_ASSIGNMENT_: Say how many lines in the records hold the word "checkbox", and give nothing but that number.
———
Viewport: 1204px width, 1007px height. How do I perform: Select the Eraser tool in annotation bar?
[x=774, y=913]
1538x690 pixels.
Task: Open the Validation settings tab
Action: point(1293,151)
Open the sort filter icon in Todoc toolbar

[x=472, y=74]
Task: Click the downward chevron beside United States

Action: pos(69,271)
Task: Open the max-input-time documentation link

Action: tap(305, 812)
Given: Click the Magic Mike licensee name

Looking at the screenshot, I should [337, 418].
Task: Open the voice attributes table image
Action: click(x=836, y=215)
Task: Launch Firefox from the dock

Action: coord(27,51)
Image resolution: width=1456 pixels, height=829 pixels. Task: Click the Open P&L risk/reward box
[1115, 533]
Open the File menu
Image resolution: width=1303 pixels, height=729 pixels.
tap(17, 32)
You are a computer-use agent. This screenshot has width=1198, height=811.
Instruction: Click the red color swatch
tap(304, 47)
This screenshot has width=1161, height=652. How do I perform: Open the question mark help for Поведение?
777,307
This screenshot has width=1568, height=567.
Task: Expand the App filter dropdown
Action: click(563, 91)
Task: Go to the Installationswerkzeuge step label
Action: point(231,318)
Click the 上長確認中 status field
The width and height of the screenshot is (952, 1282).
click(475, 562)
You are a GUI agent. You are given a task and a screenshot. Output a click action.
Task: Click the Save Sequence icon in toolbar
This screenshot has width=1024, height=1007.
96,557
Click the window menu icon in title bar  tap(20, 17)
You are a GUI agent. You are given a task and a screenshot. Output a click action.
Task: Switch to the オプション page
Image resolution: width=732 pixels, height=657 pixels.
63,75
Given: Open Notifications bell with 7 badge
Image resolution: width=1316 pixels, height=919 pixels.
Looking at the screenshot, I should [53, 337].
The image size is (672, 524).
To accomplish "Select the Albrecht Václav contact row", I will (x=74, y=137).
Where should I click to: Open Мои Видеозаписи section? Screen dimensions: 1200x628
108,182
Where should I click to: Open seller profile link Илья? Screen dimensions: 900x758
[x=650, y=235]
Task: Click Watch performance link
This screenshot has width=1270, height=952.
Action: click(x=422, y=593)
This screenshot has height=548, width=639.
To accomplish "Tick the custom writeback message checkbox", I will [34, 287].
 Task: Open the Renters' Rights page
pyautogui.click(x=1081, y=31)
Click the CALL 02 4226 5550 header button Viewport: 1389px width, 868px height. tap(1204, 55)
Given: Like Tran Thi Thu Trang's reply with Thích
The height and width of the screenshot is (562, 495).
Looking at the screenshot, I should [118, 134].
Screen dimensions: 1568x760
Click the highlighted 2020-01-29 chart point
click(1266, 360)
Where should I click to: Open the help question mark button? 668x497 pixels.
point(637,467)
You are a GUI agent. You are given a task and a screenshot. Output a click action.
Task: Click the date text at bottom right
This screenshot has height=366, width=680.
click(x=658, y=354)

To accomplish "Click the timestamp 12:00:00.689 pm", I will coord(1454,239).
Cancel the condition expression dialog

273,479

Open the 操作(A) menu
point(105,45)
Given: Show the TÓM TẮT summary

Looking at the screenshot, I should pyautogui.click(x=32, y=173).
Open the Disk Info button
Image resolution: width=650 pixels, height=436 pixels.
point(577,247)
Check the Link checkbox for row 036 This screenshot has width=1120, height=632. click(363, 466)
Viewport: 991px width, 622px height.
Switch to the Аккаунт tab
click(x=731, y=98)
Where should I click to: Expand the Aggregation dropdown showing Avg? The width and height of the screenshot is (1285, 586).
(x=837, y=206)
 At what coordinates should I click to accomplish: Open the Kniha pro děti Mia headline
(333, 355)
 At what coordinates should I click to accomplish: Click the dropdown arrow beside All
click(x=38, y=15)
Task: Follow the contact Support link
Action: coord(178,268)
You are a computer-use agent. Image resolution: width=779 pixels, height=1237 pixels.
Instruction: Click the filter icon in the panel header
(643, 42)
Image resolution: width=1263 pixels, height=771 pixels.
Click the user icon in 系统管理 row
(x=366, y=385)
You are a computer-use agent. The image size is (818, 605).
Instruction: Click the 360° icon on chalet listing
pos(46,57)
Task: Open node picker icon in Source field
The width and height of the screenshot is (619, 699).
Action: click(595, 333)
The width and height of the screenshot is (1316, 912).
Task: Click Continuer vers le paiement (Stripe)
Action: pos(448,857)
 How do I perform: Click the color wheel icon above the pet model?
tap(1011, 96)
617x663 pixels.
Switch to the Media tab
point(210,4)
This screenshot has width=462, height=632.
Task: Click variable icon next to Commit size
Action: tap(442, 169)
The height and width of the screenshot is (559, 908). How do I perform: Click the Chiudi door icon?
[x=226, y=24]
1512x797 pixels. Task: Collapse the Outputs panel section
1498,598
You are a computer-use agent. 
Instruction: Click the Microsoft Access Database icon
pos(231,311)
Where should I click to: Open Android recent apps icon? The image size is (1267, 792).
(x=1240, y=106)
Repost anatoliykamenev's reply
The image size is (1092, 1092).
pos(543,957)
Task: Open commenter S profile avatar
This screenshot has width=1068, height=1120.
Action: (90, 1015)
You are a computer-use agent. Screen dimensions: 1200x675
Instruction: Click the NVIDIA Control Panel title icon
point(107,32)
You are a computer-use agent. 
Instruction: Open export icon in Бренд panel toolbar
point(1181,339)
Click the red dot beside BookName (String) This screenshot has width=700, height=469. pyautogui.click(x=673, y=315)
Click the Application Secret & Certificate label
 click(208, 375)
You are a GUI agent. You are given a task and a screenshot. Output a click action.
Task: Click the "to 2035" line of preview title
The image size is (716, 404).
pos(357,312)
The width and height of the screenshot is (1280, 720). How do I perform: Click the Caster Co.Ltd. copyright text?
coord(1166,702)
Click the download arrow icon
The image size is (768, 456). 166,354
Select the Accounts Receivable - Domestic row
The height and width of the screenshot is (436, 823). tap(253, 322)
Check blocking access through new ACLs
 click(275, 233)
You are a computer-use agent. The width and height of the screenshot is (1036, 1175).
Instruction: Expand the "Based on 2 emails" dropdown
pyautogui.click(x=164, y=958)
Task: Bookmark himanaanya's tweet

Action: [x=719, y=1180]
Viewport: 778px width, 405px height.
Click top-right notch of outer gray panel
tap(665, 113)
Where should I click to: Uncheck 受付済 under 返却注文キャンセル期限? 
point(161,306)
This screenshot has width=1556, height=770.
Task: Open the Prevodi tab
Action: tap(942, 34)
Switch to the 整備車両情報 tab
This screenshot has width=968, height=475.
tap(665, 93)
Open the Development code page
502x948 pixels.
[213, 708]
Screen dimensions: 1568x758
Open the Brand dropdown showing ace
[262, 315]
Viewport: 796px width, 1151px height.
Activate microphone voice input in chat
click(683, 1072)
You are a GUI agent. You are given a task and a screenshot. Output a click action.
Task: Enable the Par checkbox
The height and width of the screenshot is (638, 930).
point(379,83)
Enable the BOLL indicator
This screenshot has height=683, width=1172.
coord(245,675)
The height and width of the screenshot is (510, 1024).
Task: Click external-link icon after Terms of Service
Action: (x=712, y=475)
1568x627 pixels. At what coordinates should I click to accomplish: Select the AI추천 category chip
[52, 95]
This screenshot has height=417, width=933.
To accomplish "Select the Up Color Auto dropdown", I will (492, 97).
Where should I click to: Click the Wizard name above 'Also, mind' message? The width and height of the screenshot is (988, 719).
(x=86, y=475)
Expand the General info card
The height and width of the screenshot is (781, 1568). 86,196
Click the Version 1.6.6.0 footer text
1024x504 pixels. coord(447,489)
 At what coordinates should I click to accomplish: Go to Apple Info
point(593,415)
———
_COMPLETED EXERCISE_: 3